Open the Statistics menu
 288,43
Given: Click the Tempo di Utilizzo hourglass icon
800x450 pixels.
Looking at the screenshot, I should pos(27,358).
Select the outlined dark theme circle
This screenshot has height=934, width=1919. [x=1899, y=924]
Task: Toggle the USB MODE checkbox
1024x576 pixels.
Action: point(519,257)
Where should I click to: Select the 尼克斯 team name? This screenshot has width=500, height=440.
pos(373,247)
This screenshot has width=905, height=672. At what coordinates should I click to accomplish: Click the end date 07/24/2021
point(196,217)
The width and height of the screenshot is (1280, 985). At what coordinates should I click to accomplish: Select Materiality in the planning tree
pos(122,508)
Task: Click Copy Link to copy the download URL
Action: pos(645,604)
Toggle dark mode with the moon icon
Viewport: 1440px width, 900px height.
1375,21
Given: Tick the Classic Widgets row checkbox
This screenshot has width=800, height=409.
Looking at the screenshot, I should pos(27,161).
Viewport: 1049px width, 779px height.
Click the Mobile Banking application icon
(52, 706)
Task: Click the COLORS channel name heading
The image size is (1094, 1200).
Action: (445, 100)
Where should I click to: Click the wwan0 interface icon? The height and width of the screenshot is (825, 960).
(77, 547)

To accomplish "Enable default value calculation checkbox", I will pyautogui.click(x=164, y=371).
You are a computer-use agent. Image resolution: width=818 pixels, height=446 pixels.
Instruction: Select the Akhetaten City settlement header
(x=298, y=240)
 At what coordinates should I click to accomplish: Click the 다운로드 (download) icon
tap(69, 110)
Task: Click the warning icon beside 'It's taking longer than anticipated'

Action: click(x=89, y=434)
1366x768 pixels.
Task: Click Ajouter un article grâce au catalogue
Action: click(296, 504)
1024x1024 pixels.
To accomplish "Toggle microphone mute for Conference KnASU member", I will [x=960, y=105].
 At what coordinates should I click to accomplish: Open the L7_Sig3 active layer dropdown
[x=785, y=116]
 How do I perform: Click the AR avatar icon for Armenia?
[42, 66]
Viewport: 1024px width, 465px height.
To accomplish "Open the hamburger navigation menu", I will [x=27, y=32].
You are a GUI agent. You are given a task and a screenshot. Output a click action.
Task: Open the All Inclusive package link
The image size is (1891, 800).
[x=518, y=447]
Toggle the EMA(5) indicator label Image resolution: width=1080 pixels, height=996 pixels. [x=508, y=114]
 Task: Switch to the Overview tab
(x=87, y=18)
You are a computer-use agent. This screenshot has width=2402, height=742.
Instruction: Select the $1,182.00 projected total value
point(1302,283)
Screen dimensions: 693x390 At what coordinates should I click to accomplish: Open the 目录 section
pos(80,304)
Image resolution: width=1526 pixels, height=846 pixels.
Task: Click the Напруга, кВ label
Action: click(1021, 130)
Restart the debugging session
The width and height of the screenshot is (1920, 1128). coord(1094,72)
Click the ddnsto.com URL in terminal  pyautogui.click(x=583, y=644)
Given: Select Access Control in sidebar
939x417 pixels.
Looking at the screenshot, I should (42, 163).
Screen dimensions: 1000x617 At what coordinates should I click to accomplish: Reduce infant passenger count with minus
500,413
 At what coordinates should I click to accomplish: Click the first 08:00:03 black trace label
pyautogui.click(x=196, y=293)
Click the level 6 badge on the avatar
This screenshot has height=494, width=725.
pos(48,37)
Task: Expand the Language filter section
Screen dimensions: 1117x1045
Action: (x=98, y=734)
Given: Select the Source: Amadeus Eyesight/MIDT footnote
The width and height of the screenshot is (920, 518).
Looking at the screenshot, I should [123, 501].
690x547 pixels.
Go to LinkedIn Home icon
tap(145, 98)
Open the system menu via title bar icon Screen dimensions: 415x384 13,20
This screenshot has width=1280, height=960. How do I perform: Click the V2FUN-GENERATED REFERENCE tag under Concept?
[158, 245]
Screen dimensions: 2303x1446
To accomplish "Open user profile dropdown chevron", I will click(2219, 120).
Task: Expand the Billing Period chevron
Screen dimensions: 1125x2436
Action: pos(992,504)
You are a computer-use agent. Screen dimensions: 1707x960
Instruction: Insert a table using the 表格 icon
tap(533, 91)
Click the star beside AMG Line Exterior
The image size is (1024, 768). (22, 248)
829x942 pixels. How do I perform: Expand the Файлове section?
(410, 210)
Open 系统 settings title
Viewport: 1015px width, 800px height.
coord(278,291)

* * * *

> _PROBLEM REQUIREMENTS_:
Which lines in the data above contain the string "with"? Report each of those lines in full, treating case as significant.

> _RESPONSE BELOW_:
Toggle dark mode with the moon icon
Screen dimensions: 1000x617 At what coordinates should I click to accomplish: Reduce infant passenger count with minus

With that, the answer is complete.